A dire wolf and a full Callahan pack in the street, Gideon's light already building at his hands with the cold focused intensity of a man who had arrived late and intended to make up for it, the air around him shifting the way it always shifted when he reached past the surface of his power toward the layer underneath that cost him real.

The constructs pulled back.

The rogues scattered, broken from whatever formation had been holding them, running for the treeline with the desperation of animals that had been aimed at a target and suddenly couldn't find it anymore.

I stood in the middle of Main Street in full shift with blood drying in my coat and the sounds of a town trying to understand what had just happened all around me—people crying, people shouting, phones going, a car alarm somewhere triggered by the crash that had taken out the diner window.

Hollow Pines processing the fact that the world had a layer it hadn't known about until tonight.

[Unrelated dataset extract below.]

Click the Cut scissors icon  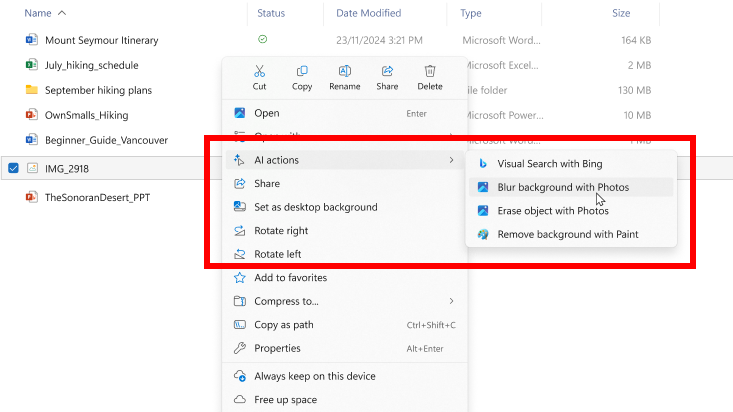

Gideon crossed the street toward me with his light still at his hands, scanning the damage, clocking the injured, running the same field assessment he always ran except faster and grimmer than usual.

He stopped a few feet from me and looked down, and his expression did the thing it sometimes did when he thought I wasn't watching—the thing that had no clean professional name and that he kept trying to put back behind something more manageable.

“You're bleeding,” he said.

I looked at my forearm where the rogue bite had gone through the shift with me, still seeping dark into my coat. I held his gaze and said nothing because I didn't have a mouth built for words right now and we both knew the wound would close.

Gideon crouched and examined the bite anyway, his hands careful around the wound.

Evan appeared at my shoulder. “They'll regroup.”

I turned my head toward him once. I know.

“We've got maybe an hour.”

I was already facing the treeline.

I looked at the street—the broken glass, the overturned furniture, the civilians being guided toward the community center by pack members running on adrenaline and the specific terrible efficiency of people protecting what was theirs.

Cal and Mason at the edge of the light, bloodied and exhausted and still upright.

Gideon already turning toward Evan with the field-commander focus of a man who had assessed the situation and was ready to tell everyone what needed to happen next.

Down the street, someone was crying. Further away, a child was calling for its mother.

The diner window gaped open to the night and the community center lights burned yellow and steady and inside them the people of Hollow Pines were going to spend the next hour learning that the world had teeth they hadn't known about.

The opening move was done.

I faced the dark at the edge of town where the treeline swallowed the last of the streetlight, and I waited for the next one.